74’ten sonra buraya gelip, Türkiye’de olsa rüyasında bile göremeyeceği mevki makama Kıbrıs sayesinde ulaşan şahsiyet böyle buyurmuş.

Burası hastaysa hastalık nerden gelmiştir?

KKTC kurulmadan önce Federe Devlet mühürüyle dünyayla ticaret yapan, ayakkabıdan makarnaya kadar geniş bir yelpazede üretim yapan toplumu "Biz size bakarız." "Merak etmeyin sadece İstanbul’un bir mahallesine satsanız aynıdır." deyip tembelliğe iten kimdir?

"Türkiye’den para gelmeden hiçbir şey yapamazsınız" demiş. Türkiye’nin sermayesinin burdan ettiği gelir nedir, kuzeyin hava sahası kullanımından edilen gelir nedir, lütfen onları da açıklasın.

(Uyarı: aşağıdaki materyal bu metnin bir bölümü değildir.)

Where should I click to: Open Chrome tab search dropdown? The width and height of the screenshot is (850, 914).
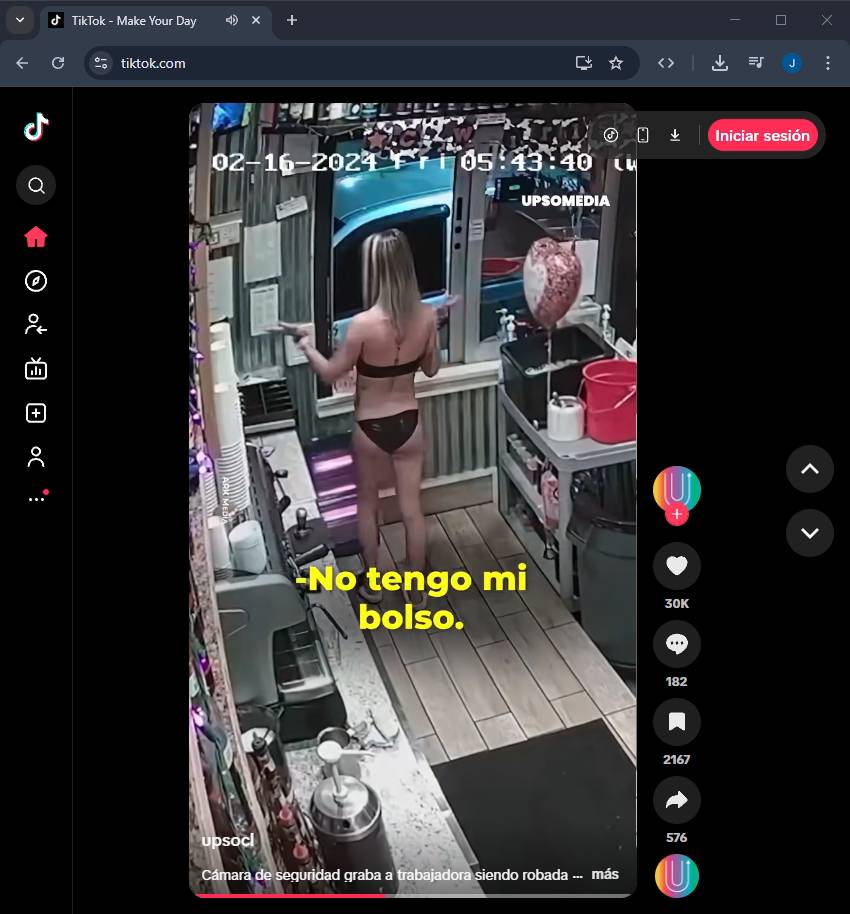click(19, 20)
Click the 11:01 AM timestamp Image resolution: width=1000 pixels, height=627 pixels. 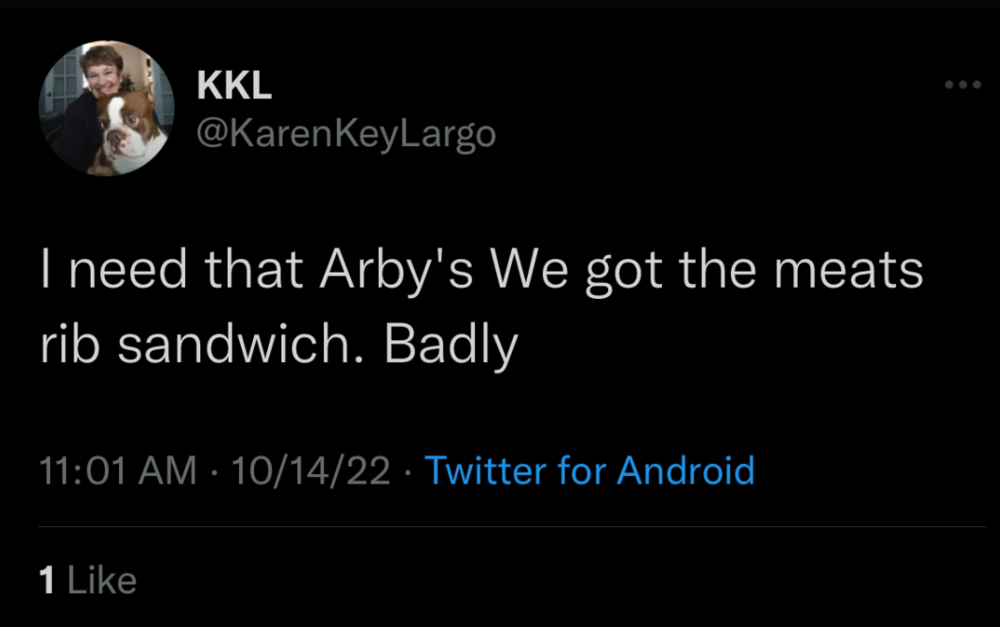[x=118, y=470]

Gerçekten kambur olsak şu ana kadar çoktan satılmıştık.

Geçmişte örneği vardır...

(Hamit Sakallı)

Hayat EMPATİ kurma sanatıdır.

"Bir kendi gözünle gönlünle bak,bir de karşıdakinin gözüyle gönlüyle bak"

İşte o zaman dünya yaşanır bir hale gelecek,ben değil,biz olmayı öğreneceğiz.

(Hüseyin Cumaoğlu)

AB YAĞMACILIĞI VE PEŞKEŞİ: Uluslararası hukuk bu olsa gerek!.. Avrupa Parlamentosu, Avrupa'da el konulan taşınır - taşınmaz Rus varlıklarından Ukrayna'ya 35 milyar avro kredi verilmesini onayladı... AB bir yandan, Rusya sınırları dışındaki Rus taşınır ve taşınmaz değerlerine el koyuyor, bir yandan da bu el koyduklarını Rusya ile savaşmakta olan o ülkeye peşkeş çekiyor... Rus'un malı, kurşun, füze ve bomba olarak Ukrayna namlularından Rusya'ya yağıyor... Böylelikle batırılan, mahvedilen, iflasa itilen kaç Rus intihar etmiştir ve etmektedir... Rus mal varlıklarına karşı bu denli yağmacı ve peşkeşci davranan bu AB, Kıbrıs'ta ise 1963'ten 1974'e 11 yıl süreyle yağmaladığı Türk mallarından zengin olan Kıbrıs Rumu'na arka çıkıyor ve 11 yıl süreyle ve hatta 1974'ten sonra da eline geçirdiği Türk mallarından doyumsuzca nemalanmalarını olağan sayarak, KKTC'deki Rum mallarına dair fırtınalar koparıyor.. Kıbrıs sorunu bir türlü çözülemiyor ise bunda işte bu acımasız ve ahlâksız çifte standartçılığın çirkin rolü çok büyük... AB kanatları altında kollananlar için, her türlü hukuksuzluk mubahtır..

(Ahmet Tolgay)

Şaranpole yuvarlanacak olan Türkiye'yi düşmanın elinden alıp düz yola koyan ve alın size yeni bir devlet ve onu daha da yüceltin deyip hatta bu devletin başına birşey gelirse diye de oraya böyle bir durumda ne yapılması gerekir diye anlatımını yaptığı hitabesini bırakan Atatürk ve şimdi tam da onun gençliğe hitabesinde anlattıkları bir bir gerçekleşirken ve Türkiye Cumhuriyeti büyük bir oyunun içine sokulup bu büyük oyunun içinde yavaş yavaş istenilen kıvama getirilirken iktidar ve muhalefet adeta el ele vermiş ,düşmana karşı savaşmak ne demek bizzati onun oyununu oynayan figüran rolünde istediklerini tıkır tıkır yaparken halkımız kendi sonunu bir tiyatro izleyicisi gibi izliyor tıpkı rahmetli Aziz Nesin Ustanın

" Dur bakali ne olacak" öyküsünde anlattığı gibi.